TagmaStore simplifies storage management, Fleissner says.

Tom Fleissner, storage area network architect at Pacific Capital Bancorp, has been testing the HDS TagmaStore system and says he's most impressed with three capabilities: virtualization, software management, and policy management. The virtualization capability enables TagmaStore to mimic other storage systems, whether low-end serial storage or competing high-end systems from EMC Corp. and IBM, to fool them into thinking TagmaStore is one of their own. That means Fleissner will be able to manage all of Pacific Capital's storage systems from a single interface on TagmaStore. "I could have any storage I want underneath and manage it all at once," he says.

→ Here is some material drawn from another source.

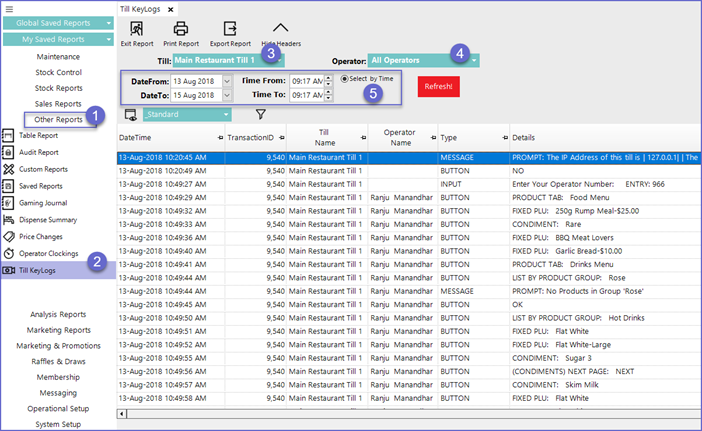Click the Exit Report icon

The multivendor support is possible because of HDS's new controller-based virtualization, says Claus Mikkelsen, senior director of storage applications at HDS. "We had to virtualize the information so it appears as one big data store," he says.

Virtualization isn't new, but one industry analyst says HDS has added a twist. "The logical partitioning is innovative, allowing customers to create utility environments and get better utilization out of their storage assets," says Tony Asaro, an analyst at Enterprise Strategy Group. Companies typically use only half of the capacity on their storage systems because individual business units demand dedicated storage, Asaro says. "With logical partitioning, administrators could dedicate resources like Fibre Channel ports, cache memory, and capacity so the business units get their dedicated assets but companies don't have to buy a new storage system."

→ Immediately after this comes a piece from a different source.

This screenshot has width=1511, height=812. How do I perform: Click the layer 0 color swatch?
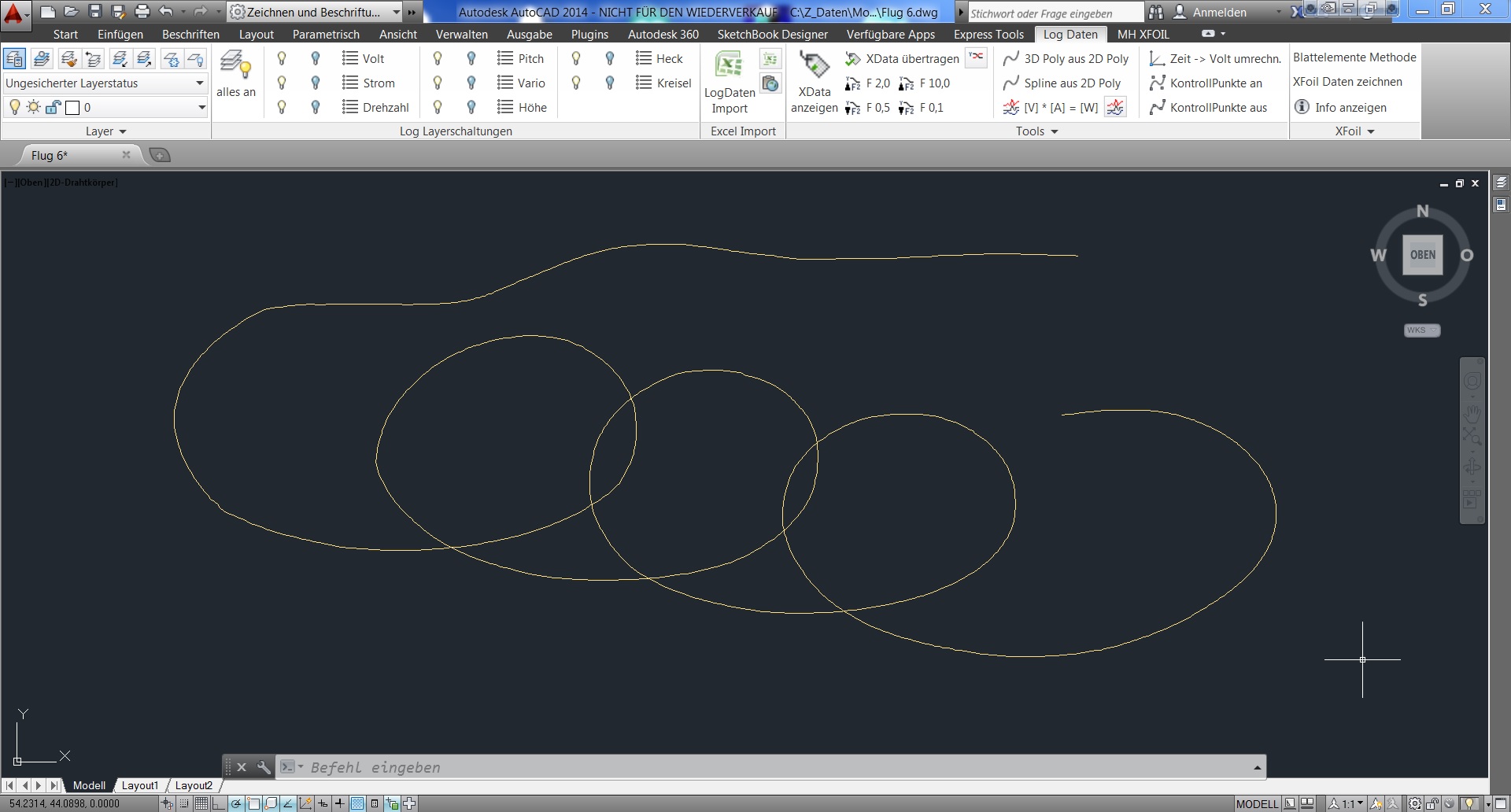(72, 108)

The logical partitioning feature in TagmaStore, which Mikkelsen says is a first for the industry, includes security and privacy that lets companies fence off specific data even though it's all consolidated on a single system.

New software-management capabilities from HDS, such as the Universal Replicator software, will let Fleissner replicate information over long distances using much less bandwidth. The Universal Replicator feature copies only those changes that are new to files, rather than replicating entire files.

There are two important differences to the way Universal Replicator, which will be available during the second quarter of next year, will function, HDS's Mikkelsen says. It uses a semi-hardwired index that can put up with misfires for about an hour before dropping connections, making it easier to use asynchronous communications. "Before, we all doubled available cache, we'd still run out, and the terminal would shut down," he says.

Customers also should be able to run Universal Replicator over average write/read bandwidth, rather than relying on higher bandwidth to handle peak loads necessary for asynchronous replication. "Telecom is still the highest cost for companies," Mikkelsen says.

Also, new policy-management capabilities will let Fleissner see where data is at any time, how it got there, and who accessed it. The crossbar interconnect, which serves as TagmaStore's internal bus, may be the most innovative feature for customers, Enterprise Strategy's Asaro says. "The HDS crossbar interconnect is changing the game for scalable performance supporting lots of concurrent traffic and mixed workloads," he says. "One customer told me that they consolidated 16 storage systems to two and performance actually improved."

HDS's challenge will be getting the word out about TagmaStore. The vendor is known for its engineering expertise but not its marketing finesse. "You have to be a nerd to know what they're doing," Fleissner says. "HDS has great stuff, but they don't know how to sell it."